Text segment:
+++

Legal Immigration = Good (we're a nation built on *legal* immigration)
Illegal Immigration = Bad
willy88 (anonymous profile)
March 6, 2012 at 12:15 p.m. (Suggest removal)
Gangs and homeless have been allowed to take over our town and for those of us that are law abiding and trying to raise our kids right, we have to cope with outrageously high cost of living. SB has turned to garbage, it used to be beautiful and now it smells. If you walk down State Street between Victoria and Figueroa it smells like dead rats are rotting and if you walk down the side streets off of State you can smell the human urine & excrement in the bushes where the homeless people like to toilet. It is dirty, unsafe and depressing... I cannot believe that this is a tourist destination anymore, it's becoming so gross!
santabarbarasand (anonymous profile)

+++

Written request a: List every street named in the comment page above.

Material for the task:
+++

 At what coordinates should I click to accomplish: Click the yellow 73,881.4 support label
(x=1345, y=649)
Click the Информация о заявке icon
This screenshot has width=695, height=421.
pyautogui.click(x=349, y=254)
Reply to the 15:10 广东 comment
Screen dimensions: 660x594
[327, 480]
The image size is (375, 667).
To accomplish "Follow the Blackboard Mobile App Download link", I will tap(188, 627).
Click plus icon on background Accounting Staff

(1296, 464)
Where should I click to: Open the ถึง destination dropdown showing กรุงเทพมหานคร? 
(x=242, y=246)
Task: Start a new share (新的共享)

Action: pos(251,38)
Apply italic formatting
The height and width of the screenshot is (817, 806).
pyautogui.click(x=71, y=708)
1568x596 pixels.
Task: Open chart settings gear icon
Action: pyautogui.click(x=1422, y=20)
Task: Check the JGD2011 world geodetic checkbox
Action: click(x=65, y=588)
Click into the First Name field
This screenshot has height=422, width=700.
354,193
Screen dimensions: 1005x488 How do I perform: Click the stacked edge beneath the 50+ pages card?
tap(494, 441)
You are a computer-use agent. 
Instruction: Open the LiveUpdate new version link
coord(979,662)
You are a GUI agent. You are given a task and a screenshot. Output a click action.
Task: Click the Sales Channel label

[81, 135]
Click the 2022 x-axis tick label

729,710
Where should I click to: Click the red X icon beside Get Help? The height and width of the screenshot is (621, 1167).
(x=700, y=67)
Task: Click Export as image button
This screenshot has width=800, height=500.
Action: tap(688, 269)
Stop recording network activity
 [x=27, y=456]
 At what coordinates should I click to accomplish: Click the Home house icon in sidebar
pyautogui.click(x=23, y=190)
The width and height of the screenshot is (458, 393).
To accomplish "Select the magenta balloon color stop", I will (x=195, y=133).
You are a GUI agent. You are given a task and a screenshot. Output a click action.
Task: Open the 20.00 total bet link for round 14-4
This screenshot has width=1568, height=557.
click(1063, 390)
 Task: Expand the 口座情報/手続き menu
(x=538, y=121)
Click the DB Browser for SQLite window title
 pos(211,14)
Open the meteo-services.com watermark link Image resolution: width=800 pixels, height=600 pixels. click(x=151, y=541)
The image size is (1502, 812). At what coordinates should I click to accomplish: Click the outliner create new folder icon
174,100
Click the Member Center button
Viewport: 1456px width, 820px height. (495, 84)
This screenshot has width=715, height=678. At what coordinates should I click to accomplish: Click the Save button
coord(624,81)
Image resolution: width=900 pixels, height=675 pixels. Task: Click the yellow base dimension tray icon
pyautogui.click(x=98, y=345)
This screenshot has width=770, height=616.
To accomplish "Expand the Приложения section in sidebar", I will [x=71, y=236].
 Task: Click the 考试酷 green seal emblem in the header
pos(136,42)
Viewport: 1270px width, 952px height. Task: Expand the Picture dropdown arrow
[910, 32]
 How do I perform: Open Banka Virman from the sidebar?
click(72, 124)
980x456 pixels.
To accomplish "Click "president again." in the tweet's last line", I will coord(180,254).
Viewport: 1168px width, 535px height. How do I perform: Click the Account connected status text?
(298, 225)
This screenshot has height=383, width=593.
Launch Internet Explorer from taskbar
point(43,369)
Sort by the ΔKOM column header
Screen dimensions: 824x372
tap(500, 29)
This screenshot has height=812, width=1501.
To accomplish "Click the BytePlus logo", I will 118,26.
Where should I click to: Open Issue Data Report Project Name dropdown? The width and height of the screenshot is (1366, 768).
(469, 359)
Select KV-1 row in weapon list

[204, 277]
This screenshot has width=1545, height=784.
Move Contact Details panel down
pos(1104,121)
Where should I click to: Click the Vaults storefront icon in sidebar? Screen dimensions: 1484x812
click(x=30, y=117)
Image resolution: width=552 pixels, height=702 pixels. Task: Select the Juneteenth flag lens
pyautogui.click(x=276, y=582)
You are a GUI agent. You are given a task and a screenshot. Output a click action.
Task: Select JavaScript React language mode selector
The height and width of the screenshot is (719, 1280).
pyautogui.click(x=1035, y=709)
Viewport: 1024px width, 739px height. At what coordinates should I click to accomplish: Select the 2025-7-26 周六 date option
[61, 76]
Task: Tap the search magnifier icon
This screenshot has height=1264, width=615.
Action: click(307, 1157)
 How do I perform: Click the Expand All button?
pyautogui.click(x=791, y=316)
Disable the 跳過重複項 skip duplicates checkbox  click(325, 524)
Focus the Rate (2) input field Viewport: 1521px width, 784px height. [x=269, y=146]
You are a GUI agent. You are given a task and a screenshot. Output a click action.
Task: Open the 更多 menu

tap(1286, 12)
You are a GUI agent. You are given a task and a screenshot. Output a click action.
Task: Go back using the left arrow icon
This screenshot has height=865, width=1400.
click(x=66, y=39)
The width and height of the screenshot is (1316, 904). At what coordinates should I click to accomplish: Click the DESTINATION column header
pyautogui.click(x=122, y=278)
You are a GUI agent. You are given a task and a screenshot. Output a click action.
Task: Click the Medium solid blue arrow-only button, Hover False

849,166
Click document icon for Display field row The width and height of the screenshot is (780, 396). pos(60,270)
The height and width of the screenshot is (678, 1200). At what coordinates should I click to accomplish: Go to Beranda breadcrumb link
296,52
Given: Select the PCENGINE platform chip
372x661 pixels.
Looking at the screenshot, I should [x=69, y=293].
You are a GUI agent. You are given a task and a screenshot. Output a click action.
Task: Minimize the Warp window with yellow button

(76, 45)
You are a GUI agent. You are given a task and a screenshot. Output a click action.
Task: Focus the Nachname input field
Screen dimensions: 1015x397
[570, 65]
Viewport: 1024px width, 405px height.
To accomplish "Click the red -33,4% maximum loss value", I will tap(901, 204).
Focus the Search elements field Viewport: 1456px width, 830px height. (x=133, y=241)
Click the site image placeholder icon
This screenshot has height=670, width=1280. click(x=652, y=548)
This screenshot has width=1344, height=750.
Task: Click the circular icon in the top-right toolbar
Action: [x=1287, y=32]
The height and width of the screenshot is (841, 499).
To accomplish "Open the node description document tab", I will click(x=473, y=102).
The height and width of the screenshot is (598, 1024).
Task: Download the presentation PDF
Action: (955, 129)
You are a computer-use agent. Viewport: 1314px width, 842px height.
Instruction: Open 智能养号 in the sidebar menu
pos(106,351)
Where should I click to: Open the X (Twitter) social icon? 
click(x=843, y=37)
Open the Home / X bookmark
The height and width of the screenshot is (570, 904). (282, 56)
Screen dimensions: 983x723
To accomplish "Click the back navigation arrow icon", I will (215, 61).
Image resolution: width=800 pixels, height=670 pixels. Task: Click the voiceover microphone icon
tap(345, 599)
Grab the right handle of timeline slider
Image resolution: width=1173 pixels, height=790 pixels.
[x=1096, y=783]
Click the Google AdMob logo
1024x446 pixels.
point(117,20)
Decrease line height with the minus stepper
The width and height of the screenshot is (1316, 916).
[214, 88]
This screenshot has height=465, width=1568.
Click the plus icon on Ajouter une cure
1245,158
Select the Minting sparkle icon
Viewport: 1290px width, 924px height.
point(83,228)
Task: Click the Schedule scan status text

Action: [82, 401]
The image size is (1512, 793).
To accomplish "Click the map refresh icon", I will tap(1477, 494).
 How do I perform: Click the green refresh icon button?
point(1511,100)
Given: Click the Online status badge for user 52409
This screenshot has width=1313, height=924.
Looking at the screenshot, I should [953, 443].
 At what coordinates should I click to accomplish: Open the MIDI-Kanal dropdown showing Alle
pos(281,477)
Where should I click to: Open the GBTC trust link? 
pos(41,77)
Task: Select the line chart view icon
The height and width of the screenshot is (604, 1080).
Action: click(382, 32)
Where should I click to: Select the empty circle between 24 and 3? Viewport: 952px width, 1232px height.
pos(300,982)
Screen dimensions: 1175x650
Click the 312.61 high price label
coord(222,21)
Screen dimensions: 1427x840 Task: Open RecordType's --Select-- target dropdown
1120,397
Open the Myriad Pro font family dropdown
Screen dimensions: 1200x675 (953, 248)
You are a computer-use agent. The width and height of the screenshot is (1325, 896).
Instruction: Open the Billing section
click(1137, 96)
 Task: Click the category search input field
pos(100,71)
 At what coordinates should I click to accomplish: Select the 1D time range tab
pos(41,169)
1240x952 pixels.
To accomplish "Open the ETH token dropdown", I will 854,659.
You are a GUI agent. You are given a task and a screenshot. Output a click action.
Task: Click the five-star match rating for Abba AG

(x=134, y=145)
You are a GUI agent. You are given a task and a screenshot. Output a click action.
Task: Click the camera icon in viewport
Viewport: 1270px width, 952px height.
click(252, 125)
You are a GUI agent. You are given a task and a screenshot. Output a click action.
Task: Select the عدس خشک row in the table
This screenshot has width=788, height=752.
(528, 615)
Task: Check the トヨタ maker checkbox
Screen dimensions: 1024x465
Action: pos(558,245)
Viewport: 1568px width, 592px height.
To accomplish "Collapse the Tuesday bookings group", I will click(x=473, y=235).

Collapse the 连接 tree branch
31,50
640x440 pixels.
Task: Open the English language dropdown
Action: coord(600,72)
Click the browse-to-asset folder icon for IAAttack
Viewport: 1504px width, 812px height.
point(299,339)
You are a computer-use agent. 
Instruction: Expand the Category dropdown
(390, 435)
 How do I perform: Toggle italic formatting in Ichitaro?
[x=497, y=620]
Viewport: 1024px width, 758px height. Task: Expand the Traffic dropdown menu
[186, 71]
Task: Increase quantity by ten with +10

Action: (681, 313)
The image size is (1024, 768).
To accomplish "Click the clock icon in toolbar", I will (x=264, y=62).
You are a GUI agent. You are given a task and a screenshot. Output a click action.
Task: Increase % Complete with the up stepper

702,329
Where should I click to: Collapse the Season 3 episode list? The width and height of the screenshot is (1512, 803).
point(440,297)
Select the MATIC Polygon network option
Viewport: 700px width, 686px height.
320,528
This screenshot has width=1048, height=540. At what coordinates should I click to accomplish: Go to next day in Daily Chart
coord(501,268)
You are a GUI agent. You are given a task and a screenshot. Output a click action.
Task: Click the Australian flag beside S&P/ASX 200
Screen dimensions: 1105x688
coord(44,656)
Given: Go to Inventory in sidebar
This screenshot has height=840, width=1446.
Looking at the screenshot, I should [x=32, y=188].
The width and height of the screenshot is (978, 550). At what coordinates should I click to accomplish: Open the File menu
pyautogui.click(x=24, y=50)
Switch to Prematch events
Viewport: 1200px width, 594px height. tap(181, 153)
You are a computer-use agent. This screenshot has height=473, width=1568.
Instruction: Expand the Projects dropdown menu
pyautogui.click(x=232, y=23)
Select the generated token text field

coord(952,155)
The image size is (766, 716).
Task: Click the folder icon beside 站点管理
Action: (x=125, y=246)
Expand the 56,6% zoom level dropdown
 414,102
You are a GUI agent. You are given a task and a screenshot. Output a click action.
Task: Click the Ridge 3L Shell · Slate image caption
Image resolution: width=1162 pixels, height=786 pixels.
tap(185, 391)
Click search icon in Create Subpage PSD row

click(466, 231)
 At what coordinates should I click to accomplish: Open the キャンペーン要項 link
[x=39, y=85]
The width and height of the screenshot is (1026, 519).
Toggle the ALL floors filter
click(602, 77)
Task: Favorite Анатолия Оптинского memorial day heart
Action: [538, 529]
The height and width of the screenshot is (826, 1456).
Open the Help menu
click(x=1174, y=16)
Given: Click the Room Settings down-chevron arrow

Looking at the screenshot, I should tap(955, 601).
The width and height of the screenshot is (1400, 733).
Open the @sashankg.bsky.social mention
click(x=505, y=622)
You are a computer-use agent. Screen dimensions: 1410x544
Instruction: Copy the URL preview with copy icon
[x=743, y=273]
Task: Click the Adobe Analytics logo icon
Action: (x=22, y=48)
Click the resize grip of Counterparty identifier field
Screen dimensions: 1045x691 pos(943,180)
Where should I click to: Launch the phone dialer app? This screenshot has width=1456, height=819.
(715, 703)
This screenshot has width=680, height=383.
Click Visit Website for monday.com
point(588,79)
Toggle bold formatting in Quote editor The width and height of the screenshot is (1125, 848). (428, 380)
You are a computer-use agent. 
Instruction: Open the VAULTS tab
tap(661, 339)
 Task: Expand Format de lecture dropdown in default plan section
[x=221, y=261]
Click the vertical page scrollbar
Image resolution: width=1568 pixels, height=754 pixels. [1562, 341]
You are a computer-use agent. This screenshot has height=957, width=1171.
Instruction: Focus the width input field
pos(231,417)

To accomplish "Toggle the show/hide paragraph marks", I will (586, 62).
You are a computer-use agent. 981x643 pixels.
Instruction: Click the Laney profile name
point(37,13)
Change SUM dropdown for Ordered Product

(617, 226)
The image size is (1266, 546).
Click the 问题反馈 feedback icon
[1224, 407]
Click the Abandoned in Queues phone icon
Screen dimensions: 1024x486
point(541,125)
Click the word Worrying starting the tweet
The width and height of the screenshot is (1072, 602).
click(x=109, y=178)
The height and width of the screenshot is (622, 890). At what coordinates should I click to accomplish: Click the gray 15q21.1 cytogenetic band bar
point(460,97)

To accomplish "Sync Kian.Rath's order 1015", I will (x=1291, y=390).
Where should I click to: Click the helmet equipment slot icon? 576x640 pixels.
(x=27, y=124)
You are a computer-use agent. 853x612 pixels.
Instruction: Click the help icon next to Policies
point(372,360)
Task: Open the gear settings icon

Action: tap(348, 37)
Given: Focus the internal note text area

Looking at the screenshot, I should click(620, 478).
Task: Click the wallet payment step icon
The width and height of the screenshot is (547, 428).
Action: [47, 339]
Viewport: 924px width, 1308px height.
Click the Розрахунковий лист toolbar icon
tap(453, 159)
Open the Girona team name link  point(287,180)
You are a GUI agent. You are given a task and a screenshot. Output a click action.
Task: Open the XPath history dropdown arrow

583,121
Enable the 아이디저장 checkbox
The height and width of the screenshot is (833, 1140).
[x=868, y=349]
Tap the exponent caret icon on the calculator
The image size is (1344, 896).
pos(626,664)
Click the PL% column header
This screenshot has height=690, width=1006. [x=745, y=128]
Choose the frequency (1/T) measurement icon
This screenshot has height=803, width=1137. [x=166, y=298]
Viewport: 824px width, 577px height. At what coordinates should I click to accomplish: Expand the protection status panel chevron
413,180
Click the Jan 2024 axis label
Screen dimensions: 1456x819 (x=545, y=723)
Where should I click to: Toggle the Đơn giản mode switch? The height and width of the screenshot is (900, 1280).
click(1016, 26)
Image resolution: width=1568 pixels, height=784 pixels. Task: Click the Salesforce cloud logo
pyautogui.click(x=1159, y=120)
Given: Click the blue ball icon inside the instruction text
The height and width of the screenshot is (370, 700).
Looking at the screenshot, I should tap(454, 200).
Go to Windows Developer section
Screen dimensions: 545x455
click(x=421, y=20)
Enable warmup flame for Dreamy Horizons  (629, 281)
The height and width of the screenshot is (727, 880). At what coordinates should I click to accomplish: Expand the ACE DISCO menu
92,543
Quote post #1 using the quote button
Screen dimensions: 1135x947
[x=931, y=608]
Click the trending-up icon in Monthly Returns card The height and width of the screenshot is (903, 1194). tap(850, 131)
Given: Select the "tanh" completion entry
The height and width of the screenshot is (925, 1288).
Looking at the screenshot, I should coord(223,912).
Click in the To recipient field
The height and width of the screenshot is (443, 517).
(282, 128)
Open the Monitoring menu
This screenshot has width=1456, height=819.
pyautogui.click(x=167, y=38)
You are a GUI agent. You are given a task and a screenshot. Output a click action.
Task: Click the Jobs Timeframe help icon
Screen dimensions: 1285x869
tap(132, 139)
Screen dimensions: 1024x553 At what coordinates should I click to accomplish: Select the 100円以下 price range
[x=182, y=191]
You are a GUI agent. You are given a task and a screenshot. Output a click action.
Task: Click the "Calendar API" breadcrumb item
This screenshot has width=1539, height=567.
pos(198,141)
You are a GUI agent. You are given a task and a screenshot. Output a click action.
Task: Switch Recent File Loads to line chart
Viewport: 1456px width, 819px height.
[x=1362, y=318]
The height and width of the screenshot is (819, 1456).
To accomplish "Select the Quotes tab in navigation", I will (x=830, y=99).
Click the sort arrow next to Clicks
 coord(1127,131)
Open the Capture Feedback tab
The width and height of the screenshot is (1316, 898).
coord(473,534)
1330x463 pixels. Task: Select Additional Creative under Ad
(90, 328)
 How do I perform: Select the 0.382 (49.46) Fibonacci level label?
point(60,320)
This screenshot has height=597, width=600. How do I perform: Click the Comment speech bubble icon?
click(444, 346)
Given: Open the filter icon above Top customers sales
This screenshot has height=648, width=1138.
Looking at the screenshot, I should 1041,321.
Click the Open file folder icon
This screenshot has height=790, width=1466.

+++

Written request b: Copy each line of the rows above that contains the string "Collapse", matching case exactly.

Problem solution a: State Street, Victoria, Figueroa

Problem solution b:
To accomplish "Collapse the Tuesday bookings group", I will click(x=473, y=235).
Collapse the 连接 tree branch
Where should I click to: Collapse the Season 3 episode list? The width and height of the screenshot is (1512, 803).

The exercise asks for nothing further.